Fracking supporters were boosted Thursday by a new Environmental Protection Agency report finding the controversial oil-and-gas extraction process has not caused “widespread” harm to drinking water. 

The findings were contained in a draft assessment, as part of a report requested by Congress. 

The report said the agency “did not find evidence” that any process has “led to widespread, systemic impacts on drinking water resources in the United States.” 

The agency did say the controversial drilling technique could affect drinking water if safeguards aren’t maintained. It found specific instances where poorly constructed drilling wells and improper wastewater management affected drinking water resources. 

But the EPA also reported the number of cases was small compared with the large number of wells that use hydraulic fracturing, better known as fracking. 

For industry and congressional voices who have long argued the health hazards associated with fracking are overblown, the report appeared to be a boon. 

“Today’s study confirms what we already know. Hydraulic fracturing, when done to industry standards, does not impact drinking water,” Sen. Lisa Murkowski, R-Alaska, chairwoman of the Senate Energy and Natural Resources Committee, said in a statement. “States have been effectively regulating hydraulic fracturing for more than 40 years and this study is evidence of that.” 

In New York state, the EPA report already was fueling calls to rescind the state’s fracking ban. 

“I fully expect Governor Cuomo to reverse his previous decision to ban fracking which was based upon controversial scientific studies and made to appease far left environmentalists,” Rep. Chris Collins, R-N.Y., said in a statement. “Hardworking New Yorkers deserve the job opportunities and economic growth fracking has clearly produced in other states, including neighboring Pennsylvania.” 

The Business Council of New York State also put out a statement Thursday urging the ban’s reversal. Other states, meanwhile, have gone in the opposite direction from New York. Texas recently approved a bill barring local ordinances against fracking. 

Improved drilling techniques have led to a surge in fracking in recent years that has fueled a nationwide boom in production of oil and natural gas, as fracking wells sprout up from California to Pennsylvania. Fracking involves pumping huge volumes of water, sand and chemicals underground to split open rocks to allow oil and gas to flow. 

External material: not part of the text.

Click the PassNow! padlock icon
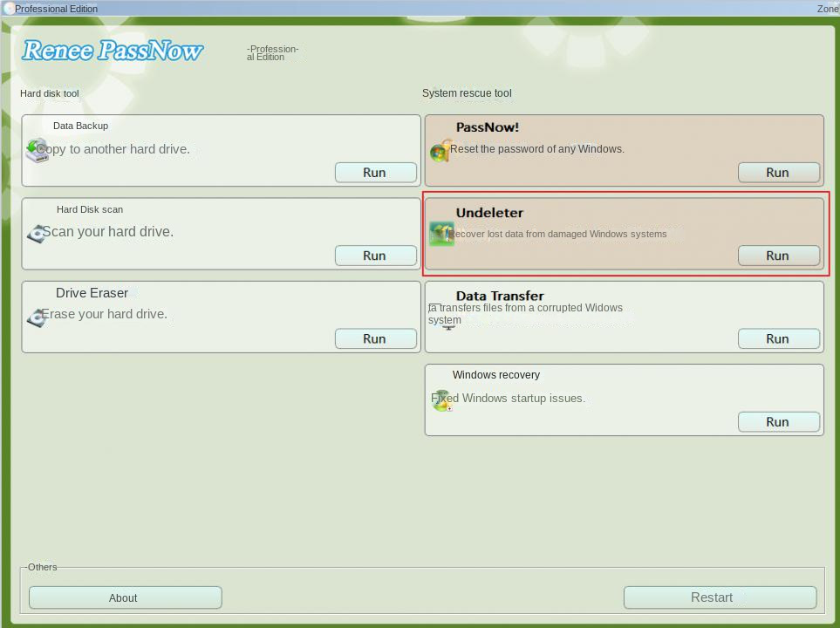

Improved technology has allowed energy companies to gain access to vast stores of oil and natural gas underneath states from coast to coast but has raised widespread concerns that it might lead to groundwater contamination and even earthquakes. 

The EPA assessment tracked water used throughout the fracking process, from acquiring the water to mixing chemicals at the well site and injecting so-called “fracking fluids” into wells, to collection of wastewater, wastewater treatment and disposal. 

The report identified several vulnerabilities to drinking water resources, including fracking’s effect on drought-stricken areas; inadequately cased or cemented wells resulting in below-ground migration of gases and liquids; inadequately treated wastewater discharged into drinking water resources; and spills of hydraulic fluids and wastewater. 

Environmental groups seized on the report’s identification of cases where fracking-related activities polluted drinking water. Lauren Pagel, policy director of the environmental group Earthworks, said, “Today EPA confirmed what communities living with fracking have known for years: fracking pollutes drinking water.” 

“Now the Obama administration, Congress and state governments must act on that information to protect our drinking water and stop perpetuating the oil and gas industry’s myth that fracking is safe,” she said. 

But with the EPA finding no widespread impact, industry groups hailed the EPA study as proof that fracking is safe. 

“After more than five years and millions of dollars, the evidence gathered by EPA confirms what the agency has already acknowledged and what the oil and gas industry has known: hydraulic fracturing is being done safely under the strong environmental stewardship of state regulators and industry-best practices,” said Erik Milito, upstream group director of the American Petroleum Institute, the oil industry’s top lobbying group. 

Sen. James Inhofe, R-Okla., chairman of the Senate Environment and Public Works Committee, said the report marked “the latest in a series of failed attempts” by the Obama administration to link fracking to systemic drinking water contamination. 

“The Obama administration is now zero for four,” Inhofe said. “EPA, the U.S. Geological Survey and others have said that hydraulic fracturing is indeed safe.” 

EPA officials said the report was not intended to prove whether fracking is safe, but instead was aimed at how state regulators, tribes, local communities and industry can best protect drinking water and reduce the risks of fracking. 

“It’s not a question of safe or unsafe,” Tom Burke, deputy assistant administrator of EPA’s Office of Research and Development, said in a. conference call with reporters. The issue for the EPA is “how do we best reduce vulnerabilities so we can best protect our water and water resources?” Burke said.